Financiers like Michael Milken, and George Roberts and Henry Kravis (of private equity firm KKR), also fund and manage operations known for their clear focus and effectiveness. Whereas Soros stresses the development of free societies and democratic institutions, Milken and Kravis/Roberts lean toward the Republican virtues of entrepreneurship and accountability. Not surprisingly, the new philanthropists are not above promoting their own points of view. Who knows whether the abortion debate in the U.S. would have sustained such a high volume had Domino’s Pizza founder Tom Monahan not directed tens of millions toward the “anti” side even as Warren Buffett helped keep Planned Parenthood afloat?

Still, the political basis for the current flood of foundation money probably has less to do with private obsessions than with a shared recognition that capitalism has been working extraordinarily well for some people lately, and that there are good moral and practical reasons to spread the money around. After the Giustra announcement, the media emphasized public relations: the righteousness of the cause and the magic of the Clinton name would freshen mining’s tainted image. Commentators even hinted at the less modern notion of penance. If Giustra hadn’t quite shaken Yorkton’s involvement in the Timbuktu Gold Corp. debacle, or if Lukas Lundin harboured regrets about some Third World tailings pond his company had left behind, well, amends were being made.

Perhaps. Then again, could type-A individuals who build successful companies really be so humble? Or is this a replay of the high-profile philanthropy that took place during the Robber Baron days of the late 19th century, another era when a relative few amassed vast fortunes? People like John D. Rockefeller, John Jacob Astor and Andrew Carnegie believed that, with their vast resources and superior wisdom, they could personally change the world for the better, whether by putting a library in every town or by buying the Philippines its dependence, as Carnegie tried and-rather unusually-failed to do.

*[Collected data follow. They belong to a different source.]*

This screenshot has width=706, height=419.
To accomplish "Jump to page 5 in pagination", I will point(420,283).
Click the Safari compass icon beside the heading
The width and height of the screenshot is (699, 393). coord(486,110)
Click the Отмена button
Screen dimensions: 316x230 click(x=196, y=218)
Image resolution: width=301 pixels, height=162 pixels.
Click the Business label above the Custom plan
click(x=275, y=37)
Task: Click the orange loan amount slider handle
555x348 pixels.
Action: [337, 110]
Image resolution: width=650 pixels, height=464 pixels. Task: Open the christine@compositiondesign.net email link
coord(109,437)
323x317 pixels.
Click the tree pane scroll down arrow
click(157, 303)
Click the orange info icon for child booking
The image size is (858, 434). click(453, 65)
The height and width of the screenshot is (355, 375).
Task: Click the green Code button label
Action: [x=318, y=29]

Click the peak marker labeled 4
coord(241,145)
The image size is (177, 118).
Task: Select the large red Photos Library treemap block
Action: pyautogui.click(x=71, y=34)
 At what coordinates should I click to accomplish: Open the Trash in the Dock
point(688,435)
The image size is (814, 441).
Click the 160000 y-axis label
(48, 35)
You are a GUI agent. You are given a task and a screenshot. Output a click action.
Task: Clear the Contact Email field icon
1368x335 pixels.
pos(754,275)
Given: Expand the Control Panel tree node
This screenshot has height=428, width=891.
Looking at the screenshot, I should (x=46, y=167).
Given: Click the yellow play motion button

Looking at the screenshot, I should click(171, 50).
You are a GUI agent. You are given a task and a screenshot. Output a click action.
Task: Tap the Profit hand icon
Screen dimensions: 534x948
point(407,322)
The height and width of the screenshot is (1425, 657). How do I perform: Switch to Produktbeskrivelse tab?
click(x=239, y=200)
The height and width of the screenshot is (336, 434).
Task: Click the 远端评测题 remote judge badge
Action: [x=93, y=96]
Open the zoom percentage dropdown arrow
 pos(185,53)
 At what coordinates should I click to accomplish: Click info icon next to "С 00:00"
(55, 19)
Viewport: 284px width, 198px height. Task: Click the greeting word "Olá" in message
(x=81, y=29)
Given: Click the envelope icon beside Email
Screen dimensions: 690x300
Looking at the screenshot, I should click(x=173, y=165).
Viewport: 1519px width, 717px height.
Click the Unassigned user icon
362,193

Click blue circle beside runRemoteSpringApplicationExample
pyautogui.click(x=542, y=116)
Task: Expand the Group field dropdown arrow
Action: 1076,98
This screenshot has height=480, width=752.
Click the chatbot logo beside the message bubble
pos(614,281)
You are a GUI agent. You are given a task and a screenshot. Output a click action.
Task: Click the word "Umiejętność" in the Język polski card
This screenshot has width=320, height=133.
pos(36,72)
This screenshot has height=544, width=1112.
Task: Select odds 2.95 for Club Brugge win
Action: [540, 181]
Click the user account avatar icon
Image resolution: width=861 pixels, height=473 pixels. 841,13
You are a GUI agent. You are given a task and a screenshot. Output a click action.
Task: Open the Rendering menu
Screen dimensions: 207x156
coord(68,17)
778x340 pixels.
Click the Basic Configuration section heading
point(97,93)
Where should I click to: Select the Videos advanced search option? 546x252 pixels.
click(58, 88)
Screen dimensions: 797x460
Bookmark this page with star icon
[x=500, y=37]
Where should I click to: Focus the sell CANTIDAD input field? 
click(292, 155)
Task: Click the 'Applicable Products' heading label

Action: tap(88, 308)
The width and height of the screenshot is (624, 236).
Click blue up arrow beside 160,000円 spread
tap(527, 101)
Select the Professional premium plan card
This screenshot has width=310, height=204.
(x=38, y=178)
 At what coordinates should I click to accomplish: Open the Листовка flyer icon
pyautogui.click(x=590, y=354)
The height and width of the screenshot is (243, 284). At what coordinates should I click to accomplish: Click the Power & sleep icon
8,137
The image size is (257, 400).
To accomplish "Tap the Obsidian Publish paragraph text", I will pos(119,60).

Within the famously conservative mining industry, reaction to the initiative has not been universally positive. One website introduced a Giustra interview with the observation that most charities aren’t worth the money it would take to blow them up. Nevertheless, companies from around the world have been signing up, and Giustra is at least part of the way to his stated goal of creating the first charity to be supported by an entire industry. Who’d have thought this is how Vancouver would claw its way back to the kind of leadership it enjoyed back in the days of the VSE?